Rechtspopulismus in Europa
Mehr als 50 Personen aus mehr als zehn europäischen Ländern nahmen am 6. und 7. Dezember 2018 an der Fachtagung zu „Rechtspopulismus in Europa“ („Right-Wing-Populism in Europe“) teil, die von der Bundesarbeitsgemeinschaft Kirche und Rechtsextremismus (BAG K+R) in Kooperation mit Eurodiaconia, der Diakonie Deutschland und der Friedrich-Ebert-Stiftung in Brüssel ausgerichtet wurde.
Das Erstarken von rechtspopulistischen und rechtsautoritären Strömungen in ganz Europa, und sogar Regierungsbeteiligungen in einigen Ländern, ist eine große Herausforderung für Demokratie und Zivilgesellschaft sowie für die Zukunft der Europäischen Union.
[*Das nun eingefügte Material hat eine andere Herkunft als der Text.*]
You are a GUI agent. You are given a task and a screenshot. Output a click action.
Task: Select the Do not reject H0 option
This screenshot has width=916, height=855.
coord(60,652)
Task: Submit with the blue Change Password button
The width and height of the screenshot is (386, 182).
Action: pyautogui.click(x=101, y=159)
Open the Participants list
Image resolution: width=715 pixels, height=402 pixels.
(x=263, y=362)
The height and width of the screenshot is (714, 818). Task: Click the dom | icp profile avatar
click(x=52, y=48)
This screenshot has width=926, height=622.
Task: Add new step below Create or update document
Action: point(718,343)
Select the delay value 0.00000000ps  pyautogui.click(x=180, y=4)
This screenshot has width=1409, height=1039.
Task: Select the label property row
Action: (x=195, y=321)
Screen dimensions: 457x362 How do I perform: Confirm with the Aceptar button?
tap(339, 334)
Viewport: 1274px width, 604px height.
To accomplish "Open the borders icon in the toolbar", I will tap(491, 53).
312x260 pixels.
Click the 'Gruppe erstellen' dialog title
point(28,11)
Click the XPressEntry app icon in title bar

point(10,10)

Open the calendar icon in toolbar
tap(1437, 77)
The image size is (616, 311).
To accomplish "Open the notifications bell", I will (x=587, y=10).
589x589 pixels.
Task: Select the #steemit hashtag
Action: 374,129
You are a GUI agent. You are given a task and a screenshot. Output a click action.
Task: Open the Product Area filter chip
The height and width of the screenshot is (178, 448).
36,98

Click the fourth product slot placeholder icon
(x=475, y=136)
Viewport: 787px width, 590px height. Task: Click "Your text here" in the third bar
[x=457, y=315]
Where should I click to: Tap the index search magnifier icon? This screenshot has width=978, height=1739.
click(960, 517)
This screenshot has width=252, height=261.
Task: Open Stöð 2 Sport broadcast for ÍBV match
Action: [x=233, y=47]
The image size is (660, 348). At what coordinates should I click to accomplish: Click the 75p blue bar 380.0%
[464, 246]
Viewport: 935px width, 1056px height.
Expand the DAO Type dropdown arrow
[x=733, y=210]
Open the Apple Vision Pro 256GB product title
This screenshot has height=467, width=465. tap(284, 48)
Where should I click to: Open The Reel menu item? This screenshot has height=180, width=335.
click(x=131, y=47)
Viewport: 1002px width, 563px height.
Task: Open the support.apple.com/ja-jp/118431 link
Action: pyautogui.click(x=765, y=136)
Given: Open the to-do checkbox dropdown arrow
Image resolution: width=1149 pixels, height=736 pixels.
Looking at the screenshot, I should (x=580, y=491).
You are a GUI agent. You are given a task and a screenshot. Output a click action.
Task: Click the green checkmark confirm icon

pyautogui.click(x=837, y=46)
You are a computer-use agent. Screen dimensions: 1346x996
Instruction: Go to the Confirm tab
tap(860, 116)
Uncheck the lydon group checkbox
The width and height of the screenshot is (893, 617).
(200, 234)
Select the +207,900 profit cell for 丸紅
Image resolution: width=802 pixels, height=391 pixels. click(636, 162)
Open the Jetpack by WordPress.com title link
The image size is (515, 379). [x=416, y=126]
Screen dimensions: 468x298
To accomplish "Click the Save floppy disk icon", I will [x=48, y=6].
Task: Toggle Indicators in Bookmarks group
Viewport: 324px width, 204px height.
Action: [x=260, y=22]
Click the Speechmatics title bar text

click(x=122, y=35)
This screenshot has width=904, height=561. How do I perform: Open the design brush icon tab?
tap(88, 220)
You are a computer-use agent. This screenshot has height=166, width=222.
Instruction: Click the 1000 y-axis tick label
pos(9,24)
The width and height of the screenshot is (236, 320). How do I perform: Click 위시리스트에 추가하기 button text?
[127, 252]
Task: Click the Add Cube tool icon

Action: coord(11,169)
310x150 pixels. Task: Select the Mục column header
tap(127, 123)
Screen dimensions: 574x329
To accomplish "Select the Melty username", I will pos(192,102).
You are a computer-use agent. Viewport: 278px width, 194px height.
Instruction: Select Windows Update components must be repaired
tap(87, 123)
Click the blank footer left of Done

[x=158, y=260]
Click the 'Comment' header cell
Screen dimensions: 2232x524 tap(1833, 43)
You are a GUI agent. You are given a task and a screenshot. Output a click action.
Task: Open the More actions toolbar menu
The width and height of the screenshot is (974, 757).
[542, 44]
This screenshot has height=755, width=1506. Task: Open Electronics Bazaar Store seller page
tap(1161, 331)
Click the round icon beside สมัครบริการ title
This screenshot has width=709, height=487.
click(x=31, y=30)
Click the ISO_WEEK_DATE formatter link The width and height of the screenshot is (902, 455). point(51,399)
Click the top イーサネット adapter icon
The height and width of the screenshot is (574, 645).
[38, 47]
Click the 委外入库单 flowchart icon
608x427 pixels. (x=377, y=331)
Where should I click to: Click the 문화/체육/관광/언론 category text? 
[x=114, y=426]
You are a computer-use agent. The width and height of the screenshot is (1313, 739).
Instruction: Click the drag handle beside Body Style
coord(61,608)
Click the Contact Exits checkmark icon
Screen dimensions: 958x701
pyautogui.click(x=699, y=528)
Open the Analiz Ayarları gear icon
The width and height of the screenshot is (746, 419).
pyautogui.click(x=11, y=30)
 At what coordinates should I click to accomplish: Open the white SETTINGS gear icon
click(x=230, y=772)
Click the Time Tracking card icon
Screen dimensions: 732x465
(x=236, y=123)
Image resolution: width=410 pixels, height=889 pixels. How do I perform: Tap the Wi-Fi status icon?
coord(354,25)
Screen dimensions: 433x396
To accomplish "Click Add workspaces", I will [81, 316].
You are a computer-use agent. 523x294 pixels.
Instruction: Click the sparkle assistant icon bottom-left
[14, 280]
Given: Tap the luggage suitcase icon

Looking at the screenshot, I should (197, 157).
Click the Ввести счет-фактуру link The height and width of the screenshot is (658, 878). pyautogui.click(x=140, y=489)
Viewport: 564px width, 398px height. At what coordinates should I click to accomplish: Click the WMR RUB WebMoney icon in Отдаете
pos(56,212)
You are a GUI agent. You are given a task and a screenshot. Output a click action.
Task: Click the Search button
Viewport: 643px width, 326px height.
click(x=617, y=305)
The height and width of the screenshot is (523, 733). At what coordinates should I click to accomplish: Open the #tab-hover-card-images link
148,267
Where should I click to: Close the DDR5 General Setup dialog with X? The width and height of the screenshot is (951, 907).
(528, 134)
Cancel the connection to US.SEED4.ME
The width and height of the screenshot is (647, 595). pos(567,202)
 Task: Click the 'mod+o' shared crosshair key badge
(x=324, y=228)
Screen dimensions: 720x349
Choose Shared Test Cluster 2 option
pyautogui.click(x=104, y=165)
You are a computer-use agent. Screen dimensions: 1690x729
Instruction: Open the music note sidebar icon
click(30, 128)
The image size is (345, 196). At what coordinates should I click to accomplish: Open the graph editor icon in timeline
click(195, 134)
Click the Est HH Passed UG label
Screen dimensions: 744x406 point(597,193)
Das Vorgehen und der Einfluss von rechtspopulistischen Bewegungen und Parteien gestalten sich dabei in den verschiedenen Ländern Europas sehr unterschiedlich.
Das Netzwerktreffen diente dazu, einen intensiveren Einblick in die konkreten Entwicklungen verschiedener Staaten zu erhalten, sich als zivilgesellschaftliche Akteur*innen über Erfahrungen auszutauschen und Ideen zu entwickeln, die dazu dienen können, demokratische Strukturen zu stärken und zu verteidigen.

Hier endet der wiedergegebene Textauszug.